4th Floor - "Newton's Cradle" (CD)
"Newton's Cradle" track listing:
3. Darkness Carries
5. Only Dying
7. Newton's Cradle
8. High & Mighty
9. Just An Illusion
10. Holy Water
13. All I Need
14. Mirror Mirror
Reviewed by EdgeoftheWorld on March 9, 2011
Playing metal-edged hard rock in the mode of Disturbed and Drowning Pool, Wisconsin-based 4th Floor adds a nice dose of bluesy swagger on the band's sophomore album, "Newton's Cradle." The album's got a nice gritty feel to it that makes it easy to ignore the few moments when it veers into predictable territory.
Much of the credit for the band's sound has to go to lead guitarist Zach Hales, whose bluesy solos take heavier tracks like "Fade" and "Yesterday" in some unexpected directions. It's obvious that plenty of the band's musical cues come from guys like Dan Donegan and Zakk Wylde, but I definitely hear the influence of guys like Slash and Joe Perry in the solos.
Vocally, the band isn't afraid to delve into slightly less radio-friendly territory, with Ryan Wallis' clean vocals accompanied by some growling backing vocals on "Darkness Carries." Wallis, who also plays some guitar on the album, mostly gets the job done nicely, but he goes into ballad-by-the-numbers mode on "All I Need" and "Newton's Cradle."

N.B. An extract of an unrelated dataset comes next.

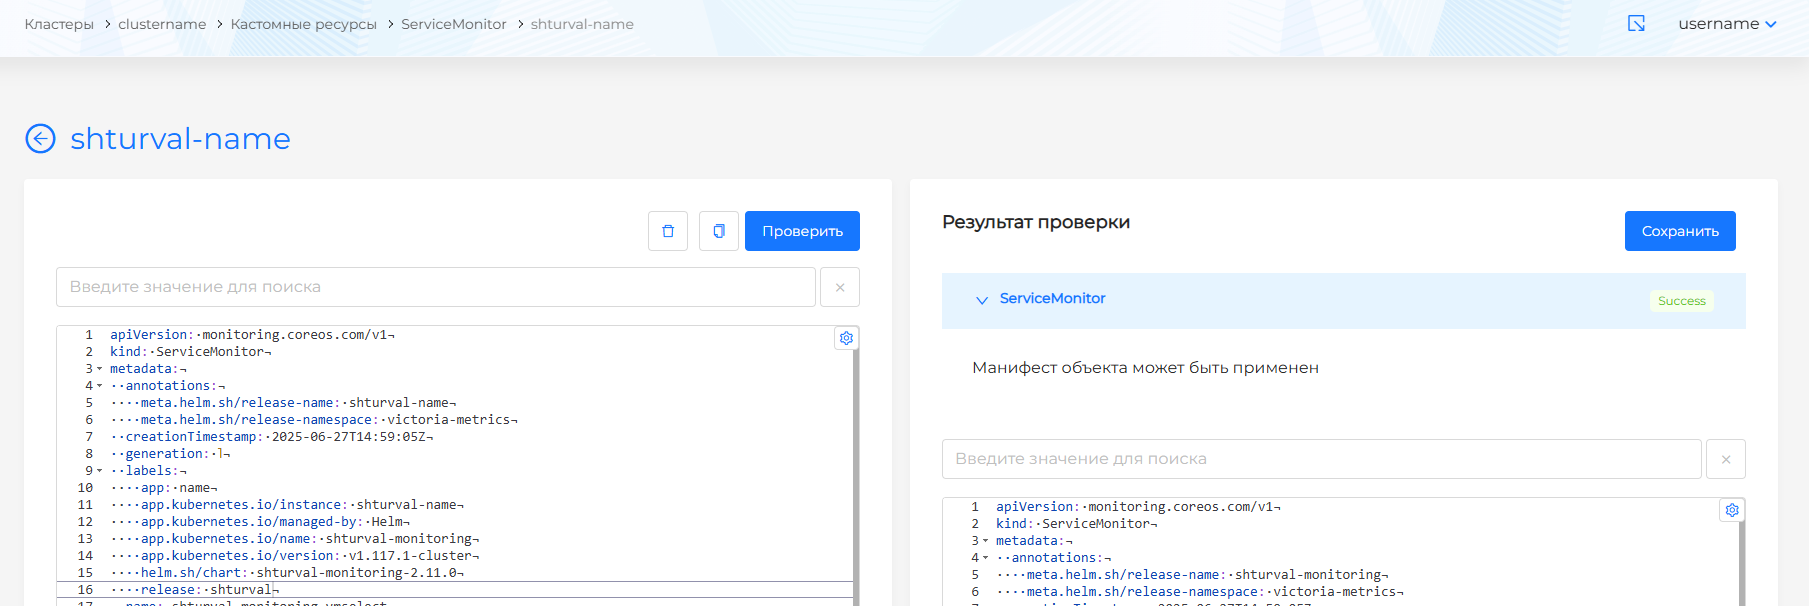Clear the left search field with X
Viewport: 1809px width, 606px height.
[840, 287]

The band's willingness to explore Aerosmith territory goes on full display on "Sleazy," which features female orgasmic moans, full-on blues riffs, trumpets and saxophone. The cherry on top is the way Hales trades licks with saxophonist John Greiner.
The album's production, by 4th Floor and Marty Cheyka, is top-notch, with a warm sound that gives heft to Mike Maney's drums and Tim Hales' bass. The way Tim Hales' bass rumbles underneath the rest of the instruments in "Lies" is particularly impressive.
An excellent album that adds a dash of the blues to the modern hard rock sound, 4th Floor's "Newton's Cradle" is an album that will hold plenty of appeal for fans of bands like Godsmack and Disturbed.
Highs: "Fade," "Sleazy" and "Darkness Carries"
Lows: The ballads, "Newton's Cradle" and "All I Need" are a little weak.
Bottom line: An excellent metal-tinged hard-rocker with some superb bluesy solos.